This paper presents a general and fully dynamic embodied artificial neural system, which incrementally explores and learns motor behaviors through an integrated combination of chaotic search and reflex learning. The former uses adaptive bifurcation to exploit theudintrinsic chaotic dynamics arising from neuro-body-environment interactions, while the latter is based around proprioceptor adaptation. The overall iterative search process formed from this combination is shown to have a close relationship to evolutionary methods.
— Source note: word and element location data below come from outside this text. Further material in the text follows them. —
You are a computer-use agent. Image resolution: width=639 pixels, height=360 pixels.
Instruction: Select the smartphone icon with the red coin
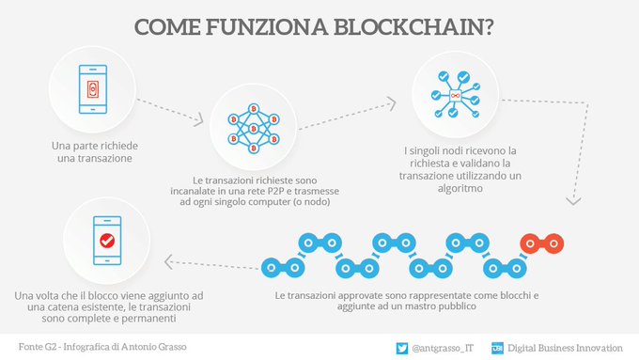(x=91, y=88)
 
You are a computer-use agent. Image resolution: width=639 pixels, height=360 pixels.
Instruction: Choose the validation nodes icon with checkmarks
(x=454, y=95)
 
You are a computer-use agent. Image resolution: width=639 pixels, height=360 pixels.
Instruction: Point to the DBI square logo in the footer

Theudarchitecture developed here allows realtime goal-directed exploration and learning of the possible motor patterns (e.g., for locomotion) of embodied systems of arbitrary morphology. Examples of its successful application to a simple biomechanical model, a simulated swimming robot, and a simulated quadruped robot are given. The tractability of the biomechanical systems allows detailed analysis of the overall dynamics of the search process.udThis analysis sheds light on the strong parallels with evolutionary search.
机译:本文提出了一个通用的,完全动态的体现人工神经系统,该系统通过混沌搜索和反射学习的集成组合逐步探索和学习运动行为。前者使用自适应分叉来开发由神经-身体-环境相互作用引起的本征混沌动力学,而后者则基于本体感受器适应。由这种组合形成的整体迭代搜索过程显示出与进化方法密切相关。在此开发的体系结构允许实时目标定向的探索和学习任意形态的具体化系统的可能的运动模式(例如,运动)。给出了将其成功应用于简单生物力学模型,模拟游泳机器人和模拟四足机器人的示例。生物力学系统的可处理性允许对搜索过程的整体动力学进行详细分析。 ud此分析揭示了与进化搜索的强烈相似之处。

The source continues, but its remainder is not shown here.